===== DONNÉES FOURNIES =====
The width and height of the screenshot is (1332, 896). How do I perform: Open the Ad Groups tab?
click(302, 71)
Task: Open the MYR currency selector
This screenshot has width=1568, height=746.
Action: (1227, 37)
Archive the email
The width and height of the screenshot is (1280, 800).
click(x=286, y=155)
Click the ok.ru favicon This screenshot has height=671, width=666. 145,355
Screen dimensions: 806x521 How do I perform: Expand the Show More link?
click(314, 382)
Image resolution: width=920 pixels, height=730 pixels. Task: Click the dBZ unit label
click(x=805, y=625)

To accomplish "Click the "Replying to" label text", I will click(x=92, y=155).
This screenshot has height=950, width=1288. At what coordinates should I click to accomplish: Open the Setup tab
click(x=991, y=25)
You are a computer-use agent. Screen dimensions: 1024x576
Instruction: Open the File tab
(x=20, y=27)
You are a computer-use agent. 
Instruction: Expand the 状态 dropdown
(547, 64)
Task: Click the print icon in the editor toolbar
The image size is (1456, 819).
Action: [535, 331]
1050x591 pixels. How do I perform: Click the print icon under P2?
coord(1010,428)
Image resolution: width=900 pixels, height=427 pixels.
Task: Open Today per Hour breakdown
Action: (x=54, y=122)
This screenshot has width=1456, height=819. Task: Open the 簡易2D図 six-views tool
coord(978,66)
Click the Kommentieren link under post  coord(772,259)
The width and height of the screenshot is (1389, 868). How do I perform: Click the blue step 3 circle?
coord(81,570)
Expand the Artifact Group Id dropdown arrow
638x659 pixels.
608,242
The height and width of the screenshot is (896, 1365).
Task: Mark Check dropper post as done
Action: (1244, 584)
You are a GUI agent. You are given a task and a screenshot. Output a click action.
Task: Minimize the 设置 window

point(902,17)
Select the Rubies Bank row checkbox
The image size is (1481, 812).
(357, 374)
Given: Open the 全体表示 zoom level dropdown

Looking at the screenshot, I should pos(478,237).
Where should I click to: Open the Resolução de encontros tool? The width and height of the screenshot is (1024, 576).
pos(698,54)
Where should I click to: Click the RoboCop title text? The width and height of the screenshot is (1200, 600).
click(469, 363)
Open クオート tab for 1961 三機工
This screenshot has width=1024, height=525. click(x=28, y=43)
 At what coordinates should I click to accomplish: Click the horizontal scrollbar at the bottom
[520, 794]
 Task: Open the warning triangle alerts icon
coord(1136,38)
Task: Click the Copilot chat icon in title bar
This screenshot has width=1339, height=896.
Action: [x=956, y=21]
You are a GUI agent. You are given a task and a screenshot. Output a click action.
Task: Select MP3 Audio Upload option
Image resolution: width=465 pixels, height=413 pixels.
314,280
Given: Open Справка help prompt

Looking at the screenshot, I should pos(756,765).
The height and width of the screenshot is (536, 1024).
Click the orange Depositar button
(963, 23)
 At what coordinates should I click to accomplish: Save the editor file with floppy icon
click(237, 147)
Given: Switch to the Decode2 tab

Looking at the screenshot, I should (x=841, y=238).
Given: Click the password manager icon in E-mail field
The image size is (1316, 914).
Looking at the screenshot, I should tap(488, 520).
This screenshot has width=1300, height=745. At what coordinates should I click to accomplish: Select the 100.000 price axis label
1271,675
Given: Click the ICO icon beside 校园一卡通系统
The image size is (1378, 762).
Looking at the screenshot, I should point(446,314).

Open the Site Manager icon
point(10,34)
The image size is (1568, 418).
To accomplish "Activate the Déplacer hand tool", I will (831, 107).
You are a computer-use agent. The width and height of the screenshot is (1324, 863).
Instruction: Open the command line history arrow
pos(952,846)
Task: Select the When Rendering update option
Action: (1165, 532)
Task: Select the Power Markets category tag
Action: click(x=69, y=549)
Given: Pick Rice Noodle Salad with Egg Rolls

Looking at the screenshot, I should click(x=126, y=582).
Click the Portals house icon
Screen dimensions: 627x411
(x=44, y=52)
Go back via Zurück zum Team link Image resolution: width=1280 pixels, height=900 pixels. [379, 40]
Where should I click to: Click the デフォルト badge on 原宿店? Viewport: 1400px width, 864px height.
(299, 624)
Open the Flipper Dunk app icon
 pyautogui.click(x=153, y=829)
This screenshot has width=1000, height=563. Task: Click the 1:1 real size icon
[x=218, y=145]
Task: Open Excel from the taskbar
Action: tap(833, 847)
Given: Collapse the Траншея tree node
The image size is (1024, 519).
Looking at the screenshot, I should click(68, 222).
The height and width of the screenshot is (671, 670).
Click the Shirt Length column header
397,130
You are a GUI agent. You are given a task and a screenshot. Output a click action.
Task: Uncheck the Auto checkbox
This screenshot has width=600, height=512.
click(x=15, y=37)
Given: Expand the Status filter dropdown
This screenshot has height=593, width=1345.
=====
DÉTAILS DE LA TÂCHE | Quelles lignes des entrées ci-dessus contiennent le mot "computer"? Relevez-les toutes.

RÉPONSE RÉDIGÉE |
You are a computer-use agent. Screen dimensions: 1024x576
You are a computer-use agent. 
You are a computer-use agent. The width and height of the screenshot is (1324, 863).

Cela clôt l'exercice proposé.